Ter zitting bij de Afdeling heeft de gemachtigde van het dagelijks bestuur nog verklaard dat voormeld onderzoek zich uitstrekt tot alle verleende bewonersparkeervergunningen en dat inmiddels tot het intrekken van de drie ten onrechte verleende bewonersparkeervergunningen is overgegaan. Voorts is ter zitting naar voren gekomen dat, naast de in geding zijnde weigering, ten minste een andere aanvraag om een bewonersparkeervergunning van een bewoner van het huizenblok waarvan [wederpartij]s woning deel uitmaakt, is afgewezen. Gelet op het vorenstaande en in aanmerking nemend dat het gelijkheidsbeginsel niet zover strekt dat een bestuursorgaan een voorheen abusievelijk genomen besluit zou moeten blijven herhalen, heeft de rechtbank ten onrechte overwogen dat zich een uitvoeringspraktijk als in haar uitspraak genoemd lijkt af te tekenen.
6. Het hoger beroep is gegrond. De aangevallen uitspraak dient te worden vernietigd. Doende hetgeen de rechtbank zou behoren te doen, zal de voorzitter het beroep tegen het besluit van 20 december 2011 alsnog ongegrond verklaren.

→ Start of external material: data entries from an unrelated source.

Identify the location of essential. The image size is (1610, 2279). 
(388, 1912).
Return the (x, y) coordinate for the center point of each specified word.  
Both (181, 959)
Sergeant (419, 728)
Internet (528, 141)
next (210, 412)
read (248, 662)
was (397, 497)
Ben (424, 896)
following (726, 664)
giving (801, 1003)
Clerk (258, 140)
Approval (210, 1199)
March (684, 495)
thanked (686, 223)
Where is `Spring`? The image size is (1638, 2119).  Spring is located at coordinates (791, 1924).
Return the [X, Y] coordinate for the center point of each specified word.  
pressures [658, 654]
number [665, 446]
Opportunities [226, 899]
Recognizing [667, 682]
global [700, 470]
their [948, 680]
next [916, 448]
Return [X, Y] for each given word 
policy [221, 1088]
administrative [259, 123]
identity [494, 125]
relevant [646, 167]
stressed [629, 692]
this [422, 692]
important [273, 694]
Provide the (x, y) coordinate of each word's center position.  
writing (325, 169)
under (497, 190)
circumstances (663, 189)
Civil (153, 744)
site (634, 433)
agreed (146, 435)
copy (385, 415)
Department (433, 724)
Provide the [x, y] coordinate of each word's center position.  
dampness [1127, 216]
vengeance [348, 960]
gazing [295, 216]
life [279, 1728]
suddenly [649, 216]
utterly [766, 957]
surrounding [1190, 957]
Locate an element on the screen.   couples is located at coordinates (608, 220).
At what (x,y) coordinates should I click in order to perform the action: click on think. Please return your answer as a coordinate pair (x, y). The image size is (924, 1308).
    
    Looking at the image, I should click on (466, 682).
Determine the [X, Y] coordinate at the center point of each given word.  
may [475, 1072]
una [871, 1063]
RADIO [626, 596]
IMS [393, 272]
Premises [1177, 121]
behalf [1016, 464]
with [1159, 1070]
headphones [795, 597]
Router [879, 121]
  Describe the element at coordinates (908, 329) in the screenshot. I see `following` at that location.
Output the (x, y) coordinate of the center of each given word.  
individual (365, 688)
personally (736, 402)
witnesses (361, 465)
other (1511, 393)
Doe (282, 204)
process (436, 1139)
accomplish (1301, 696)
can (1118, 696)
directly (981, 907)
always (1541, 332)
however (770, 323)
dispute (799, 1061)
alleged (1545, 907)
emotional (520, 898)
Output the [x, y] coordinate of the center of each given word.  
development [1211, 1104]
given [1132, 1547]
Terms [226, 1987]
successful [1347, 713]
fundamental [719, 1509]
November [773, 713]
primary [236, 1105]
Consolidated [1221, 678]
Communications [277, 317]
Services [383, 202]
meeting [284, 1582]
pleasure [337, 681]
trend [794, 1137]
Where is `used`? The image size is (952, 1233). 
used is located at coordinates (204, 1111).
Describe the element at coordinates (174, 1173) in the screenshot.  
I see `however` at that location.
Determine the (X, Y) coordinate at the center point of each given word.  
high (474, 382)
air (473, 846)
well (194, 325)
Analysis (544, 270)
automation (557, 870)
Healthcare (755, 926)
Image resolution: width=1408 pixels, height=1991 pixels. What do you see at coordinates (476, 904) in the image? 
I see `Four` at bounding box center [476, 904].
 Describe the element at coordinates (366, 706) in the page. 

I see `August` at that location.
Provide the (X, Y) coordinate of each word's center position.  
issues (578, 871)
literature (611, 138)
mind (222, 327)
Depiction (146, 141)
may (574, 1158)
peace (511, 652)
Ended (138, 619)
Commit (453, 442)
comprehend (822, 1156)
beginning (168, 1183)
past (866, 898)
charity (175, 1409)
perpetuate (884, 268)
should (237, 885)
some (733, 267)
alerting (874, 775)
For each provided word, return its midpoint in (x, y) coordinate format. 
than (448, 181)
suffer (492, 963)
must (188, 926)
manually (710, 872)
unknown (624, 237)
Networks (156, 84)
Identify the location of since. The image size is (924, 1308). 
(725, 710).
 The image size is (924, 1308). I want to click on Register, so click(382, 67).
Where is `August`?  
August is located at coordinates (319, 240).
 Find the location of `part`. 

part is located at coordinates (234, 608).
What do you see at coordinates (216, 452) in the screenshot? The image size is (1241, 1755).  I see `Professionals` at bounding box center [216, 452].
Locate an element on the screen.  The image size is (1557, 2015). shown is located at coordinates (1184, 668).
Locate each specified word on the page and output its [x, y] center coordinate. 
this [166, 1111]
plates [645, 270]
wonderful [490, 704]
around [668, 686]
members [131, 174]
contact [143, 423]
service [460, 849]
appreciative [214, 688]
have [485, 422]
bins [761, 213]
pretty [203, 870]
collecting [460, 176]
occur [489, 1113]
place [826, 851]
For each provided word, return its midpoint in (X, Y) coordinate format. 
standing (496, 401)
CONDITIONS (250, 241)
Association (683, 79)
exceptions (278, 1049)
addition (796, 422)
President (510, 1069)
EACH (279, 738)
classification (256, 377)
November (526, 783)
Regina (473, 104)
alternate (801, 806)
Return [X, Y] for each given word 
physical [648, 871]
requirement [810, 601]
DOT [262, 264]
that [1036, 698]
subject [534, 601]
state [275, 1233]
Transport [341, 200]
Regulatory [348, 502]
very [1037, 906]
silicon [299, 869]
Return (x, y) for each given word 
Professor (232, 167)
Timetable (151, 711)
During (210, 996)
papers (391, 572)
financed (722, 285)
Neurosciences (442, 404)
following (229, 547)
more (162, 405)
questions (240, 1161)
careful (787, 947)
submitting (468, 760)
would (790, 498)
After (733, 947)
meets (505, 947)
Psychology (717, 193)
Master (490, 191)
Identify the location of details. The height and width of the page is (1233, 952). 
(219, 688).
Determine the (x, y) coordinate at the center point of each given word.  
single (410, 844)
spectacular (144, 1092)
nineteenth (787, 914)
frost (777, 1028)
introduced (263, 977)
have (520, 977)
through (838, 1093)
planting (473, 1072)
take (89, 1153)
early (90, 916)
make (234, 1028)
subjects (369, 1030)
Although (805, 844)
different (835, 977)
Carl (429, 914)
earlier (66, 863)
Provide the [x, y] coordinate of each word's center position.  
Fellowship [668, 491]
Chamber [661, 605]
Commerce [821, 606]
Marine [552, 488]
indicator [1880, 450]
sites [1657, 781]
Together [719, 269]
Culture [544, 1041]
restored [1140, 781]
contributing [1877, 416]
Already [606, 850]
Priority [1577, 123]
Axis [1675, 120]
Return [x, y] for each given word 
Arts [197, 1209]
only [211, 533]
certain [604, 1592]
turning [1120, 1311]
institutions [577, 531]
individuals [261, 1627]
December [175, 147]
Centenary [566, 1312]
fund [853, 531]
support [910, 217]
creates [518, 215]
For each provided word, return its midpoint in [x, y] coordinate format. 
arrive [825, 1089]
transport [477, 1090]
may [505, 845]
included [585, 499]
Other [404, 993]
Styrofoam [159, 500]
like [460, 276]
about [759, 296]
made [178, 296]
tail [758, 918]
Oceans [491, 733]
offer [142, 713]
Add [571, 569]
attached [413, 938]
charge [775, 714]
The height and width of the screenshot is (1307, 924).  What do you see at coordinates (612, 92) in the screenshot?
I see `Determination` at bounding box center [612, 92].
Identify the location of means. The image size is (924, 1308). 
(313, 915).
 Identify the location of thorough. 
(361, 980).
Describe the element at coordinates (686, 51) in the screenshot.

7. Gelet hierop bestaat aanleiding het verzoek om het treffen van een voorlopige voorziening af te wijzen.
8. Voor een proceskostenveroordeling bestaat geen aanleiding.
De voorzitter van de Afdeling bestuursrechtspraak van de Raad van State
Recht doende in naam der Koningin:
I. verklaart het hoger beroep gegrond;
II. vernietigt de uitspraak van de rechtbank Amsterdam van 5 november 2012 in zaak nr. 12/247;
III. verklaart het bij de rechtbank ingestelde beroep ongegrond;
IV. wijst het verzoek af.
Aldus vastgesteld door mr. H. Troostwijk, als voorzitter, in tegenwoordigheid van mr. P. Klein, ambtenaar van staat.